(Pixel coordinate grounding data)
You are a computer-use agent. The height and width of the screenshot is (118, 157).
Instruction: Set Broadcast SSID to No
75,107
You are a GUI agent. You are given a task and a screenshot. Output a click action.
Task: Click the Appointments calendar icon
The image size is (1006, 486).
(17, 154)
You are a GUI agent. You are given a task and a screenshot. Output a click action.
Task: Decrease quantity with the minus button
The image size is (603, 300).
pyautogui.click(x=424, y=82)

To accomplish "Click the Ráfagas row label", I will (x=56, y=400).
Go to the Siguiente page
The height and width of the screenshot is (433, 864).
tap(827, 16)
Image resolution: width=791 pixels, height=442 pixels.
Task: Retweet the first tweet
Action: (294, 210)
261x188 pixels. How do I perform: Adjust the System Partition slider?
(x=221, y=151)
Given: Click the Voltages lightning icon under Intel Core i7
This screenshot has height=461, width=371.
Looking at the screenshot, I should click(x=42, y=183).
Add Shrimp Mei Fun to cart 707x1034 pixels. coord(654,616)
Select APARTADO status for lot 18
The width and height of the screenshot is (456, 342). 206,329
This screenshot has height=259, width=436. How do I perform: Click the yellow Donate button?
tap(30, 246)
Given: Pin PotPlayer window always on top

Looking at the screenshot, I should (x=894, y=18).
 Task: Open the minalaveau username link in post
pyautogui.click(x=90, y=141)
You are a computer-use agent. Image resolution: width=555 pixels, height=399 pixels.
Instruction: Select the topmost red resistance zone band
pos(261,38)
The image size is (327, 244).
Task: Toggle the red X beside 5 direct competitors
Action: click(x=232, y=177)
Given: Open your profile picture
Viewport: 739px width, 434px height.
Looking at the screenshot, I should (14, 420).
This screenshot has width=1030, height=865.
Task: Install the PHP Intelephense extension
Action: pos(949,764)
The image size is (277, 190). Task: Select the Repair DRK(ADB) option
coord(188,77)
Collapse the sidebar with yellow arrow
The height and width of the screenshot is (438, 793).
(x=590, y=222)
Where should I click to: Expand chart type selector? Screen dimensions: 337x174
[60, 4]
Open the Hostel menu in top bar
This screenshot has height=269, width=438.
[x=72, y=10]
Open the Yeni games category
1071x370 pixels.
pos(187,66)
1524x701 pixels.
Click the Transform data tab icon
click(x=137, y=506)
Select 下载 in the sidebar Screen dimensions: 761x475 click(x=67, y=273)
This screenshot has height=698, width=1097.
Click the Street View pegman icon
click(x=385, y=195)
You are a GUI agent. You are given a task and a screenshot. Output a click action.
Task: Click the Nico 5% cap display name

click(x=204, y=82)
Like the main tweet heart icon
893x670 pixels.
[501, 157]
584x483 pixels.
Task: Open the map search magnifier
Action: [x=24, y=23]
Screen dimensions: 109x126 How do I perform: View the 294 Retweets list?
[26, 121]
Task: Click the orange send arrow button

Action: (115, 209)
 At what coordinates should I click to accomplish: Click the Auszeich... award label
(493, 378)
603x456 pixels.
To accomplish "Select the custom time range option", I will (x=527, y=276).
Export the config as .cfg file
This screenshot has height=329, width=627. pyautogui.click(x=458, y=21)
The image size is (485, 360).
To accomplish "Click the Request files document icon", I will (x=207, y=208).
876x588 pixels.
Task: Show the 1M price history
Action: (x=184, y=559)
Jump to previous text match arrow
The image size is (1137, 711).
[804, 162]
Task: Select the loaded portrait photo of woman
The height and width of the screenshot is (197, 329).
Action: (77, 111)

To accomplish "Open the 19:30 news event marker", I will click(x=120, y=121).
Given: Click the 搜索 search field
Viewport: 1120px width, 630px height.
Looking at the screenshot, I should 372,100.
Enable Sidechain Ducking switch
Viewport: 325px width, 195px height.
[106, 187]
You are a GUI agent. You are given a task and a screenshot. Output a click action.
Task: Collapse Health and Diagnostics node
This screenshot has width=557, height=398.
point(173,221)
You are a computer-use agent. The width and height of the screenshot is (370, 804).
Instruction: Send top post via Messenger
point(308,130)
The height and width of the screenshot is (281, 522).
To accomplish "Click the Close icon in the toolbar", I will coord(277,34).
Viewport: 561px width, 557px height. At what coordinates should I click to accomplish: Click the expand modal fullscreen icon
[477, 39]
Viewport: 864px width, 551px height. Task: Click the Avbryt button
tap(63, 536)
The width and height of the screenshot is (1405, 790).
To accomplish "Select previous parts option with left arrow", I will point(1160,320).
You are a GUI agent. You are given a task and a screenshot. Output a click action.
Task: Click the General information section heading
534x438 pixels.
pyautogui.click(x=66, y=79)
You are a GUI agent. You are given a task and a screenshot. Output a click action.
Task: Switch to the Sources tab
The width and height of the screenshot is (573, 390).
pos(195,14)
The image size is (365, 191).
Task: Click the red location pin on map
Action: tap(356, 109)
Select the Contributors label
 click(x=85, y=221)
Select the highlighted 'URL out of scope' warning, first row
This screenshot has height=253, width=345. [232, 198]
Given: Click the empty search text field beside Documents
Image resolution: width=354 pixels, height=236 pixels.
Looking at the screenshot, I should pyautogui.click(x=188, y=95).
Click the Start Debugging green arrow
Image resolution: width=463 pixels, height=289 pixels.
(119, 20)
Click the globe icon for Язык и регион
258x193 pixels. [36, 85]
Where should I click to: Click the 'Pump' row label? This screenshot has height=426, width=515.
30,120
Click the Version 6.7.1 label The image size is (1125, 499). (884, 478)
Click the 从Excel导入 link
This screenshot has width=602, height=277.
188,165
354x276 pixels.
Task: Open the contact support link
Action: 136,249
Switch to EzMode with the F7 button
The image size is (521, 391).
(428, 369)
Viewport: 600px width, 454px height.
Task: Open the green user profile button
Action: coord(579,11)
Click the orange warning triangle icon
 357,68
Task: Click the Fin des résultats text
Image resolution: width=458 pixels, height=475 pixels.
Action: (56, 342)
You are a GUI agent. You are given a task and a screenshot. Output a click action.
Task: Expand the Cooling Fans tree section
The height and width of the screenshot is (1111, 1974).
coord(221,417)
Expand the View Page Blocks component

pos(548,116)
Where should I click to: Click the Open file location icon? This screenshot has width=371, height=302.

What is required >>
The required response is a complete, exact copy of the records.

Solution for this exercise >>
You are a computer-use agent. The height and width of the screenshot is (118, 157).
Instruction: Set Broadcast SSID to No
75,107
You are a GUI agent. You are given a task and a screenshot. Output a click action.
Task: Click the Appointments calendar icon
The image size is (1006, 486).
(17, 154)
You are a GUI agent. You are given a task and a screenshot. Output a click action.
Task: Decrease quantity with the minus button
The image size is (603, 300).
pyautogui.click(x=424, y=82)

To accomplish "Click the Ráfagas row label", I will (x=56, y=400).
Go to the Siguiente page
The height and width of the screenshot is (433, 864).
tap(827, 16)
Image resolution: width=791 pixels, height=442 pixels.
Task: Retweet the first tweet
Action: (294, 210)
261x188 pixels. How do I perform: Adjust the System Partition slider?
(x=221, y=151)
Given: Click the Voltages lightning icon under Intel Core i7
This screenshot has height=461, width=371.
Looking at the screenshot, I should click(x=42, y=183).
Add Shrimp Mei Fun to cart 707x1034 pixels. coord(654,616)
Select APARTADO status for lot 18
The width and height of the screenshot is (456, 342). 206,329
This screenshot has height=259, width=436. How do I perform: Click the yellow Donate button?
tap(30, 246)
Given: Pin PotPlayer window always on top

Looking at the screenshot, I should (x=894, y=18).
 Task: Open the minalaveau username link in post
pyautogui.click(x=90, y=141)
You are a computer-use agent. Image resolution: width=555 pixels, height=399 pixels.
Instruction: Select the topmost red resistance zone band
pos(261,38)
The image size is (327, 244).
Task: Toggle the red X beside 5 direct competitors
Action: click(x=232, y=177)
Given: Open your profile picture
Viewport: 739px width, 434px height.
Looking at the screenshot, I should (14, 420).
This screenshot has width=1030, height=865.
Task: Install the PHP Intelephense extension
Action: pos(949,764)
The image size is (277, 190). Task: Select the Repair DRK(ADB) option
coord(188,77)
Collapse the sidebar with yellow arrow
The height and width of the screenshot is (438, 793).
(x=590, y=222)
Where should I click to: Expand chart type selector? Screen dimensions: 337x174
[60, 4]
Open the Hostel menu in top bar
This screenshot has height=269, width=438.
[x=72, y=10]
Open the Yeni games category
1071x370 pixels.
pos(187,66)
1524x701 pixels.
Click the Transform data tab icon
click(x=137, y=506)
Select 下载 in the sidebar Screen dimensions: 761x475 click(x=67, y=273)
This screenshot has height=698, width=1097.
Click the Street View pegman icon
click(x=385, y=195)
You are a GUI agent. You are given a task and a screenshot. Output a click action.
Task: Click the Nico 5% cap display name

click(x=204, y=82)
Like the main tweet heart icon
893x670 pixels.
[501, 157]
584x483 pixels.
Task: Open the map search magnifier
Action: [x=24, y=23]
Screen dimensions: 109x126 How do I perform: View the 294 Retweets list?
[26, 121]
Task: Click the orange send arrow button

Action: (115, 209)
 At what coordinates should I click to accomplish: Click the Auszeich... award label
(493, 378)
603x456 pixels.
To accomplish "Select the custom time range option", I will (x=527, y=276).
Export the config as .cfg file
This screenshot has height=329, width=627. pyautogui.click(x=458, y=21)
The image size is (485, 360).
To accomplish "Click the Request files document icon", I will (x=207, y=208).
876x588 pixels.
Task: Show the 1M price history
Action: (x=184, y=559)
Jump to previous text match arrow
The image size is (1137, 711).
[804, 162]
Task: Select the loaded portrait photo of woman
The height and width of the screenshot is (197, 329).
Action: (77, 111)

To accomplish "Open the 19:30 news event marker", I will click(x=120, y=121).
Given: Click the 搜索 search field
Viewport: 1120px width, 630px height.
Looking at the screenshot, I should 372,100.
Enable Sidechain Ducking switch
Viewport: 325px width, 195px height.
[106, 187]
You are a GUI agent. You are given a task and a screenshot. Output a click action.
Task: Collapse Health and Diagnostics node
This screenshot has width=557, height=398.
point(173,221)
You are a computer-use agent. The width and height of the screenshot is (370, 804).
Instruction: Send top post via Messenger
point(308,130)
The height and width of the screenshot is (281, 522).
To accomplish "Click the Close icon in the toolbar", I will coord(277,34).
Viewport: 561px width, 557px height. At what coordinates should I click to accomplish: Click the expand modal fullscreen icon
[477, 39]
Viewport: 864px width, 551px height. Task: Click the Avbryt button
tap(63, 536)
The width and height of the screenshot is (1405, 790).
To accomplish "Select previous parts option with left arrow", I will point(1160,320).
You are a GUI agent. You are given a task and a screenshot. Output a click action.
Task: Click the General information section heading
534x438 pixels.
pyautogui.click(x=66, y=79)
You are a GUI agent. You are given a task and a screenshot. Output a click action.
Task: Switch to the Sources tab
The width and height of the screenshot is (573, 390).
pos(195,14)
The image size is (365, 191).
Task: Click the red location pin on map
Action: tap(356, 109)
Select the Contributors label
 click(x=85, y=221)
Select the highlighted 'URL out of scope' warning, first row
This screenshot has height=253, width=345. [232, 198]
Given: Click the empty search text field beside Documents
Image resolution: width=354 pixels, height=236 pixels.
Looking at the screenshot, I should pyautogui.click(x=188, y=95).
Click the Start Debugging green arrow
Image resolution: width=463 pixels, height=289 pixels.
(119, 20)
Click the globe icon for Язык и регион
258x193 pixels. [36, 85]
Where should I click to: Click the 'Pump' row label? This screenshot has height=426, width=515.
30,120
Click the Version 6.7.1 label The image size is (1125, 499). (884, 478)
Click the 从Excel导入 link
This screenshot has width=602, height=277.
188,165
354x276 pixels.
Task: Open the contact support link
Action: 136,249
Switch to EzMode with the F7 button
The image size is (521, 391).
(428, 369)
Viewport: 600px width, 454px height.
Task: Open the green user profile button
Action: coord(579,11)
Click the orange warning triangle icon
 357,68
Task: Click the Fin des résultats text
Image resolution: width=458 pixels, height=475 pixels.
Action: (56, 342)
You are a GUI agent. You are given a task and a screenshot. Output a click action.
Task: Expand the Cooling Fans tree section
The height and width of the screenshot is (1111, 1974).
coord(221,417)
Expand the View Page Blocks component

pos(548,116)
Where should I click to: Click the Open file location icon? This screenshot has width=371, height=302.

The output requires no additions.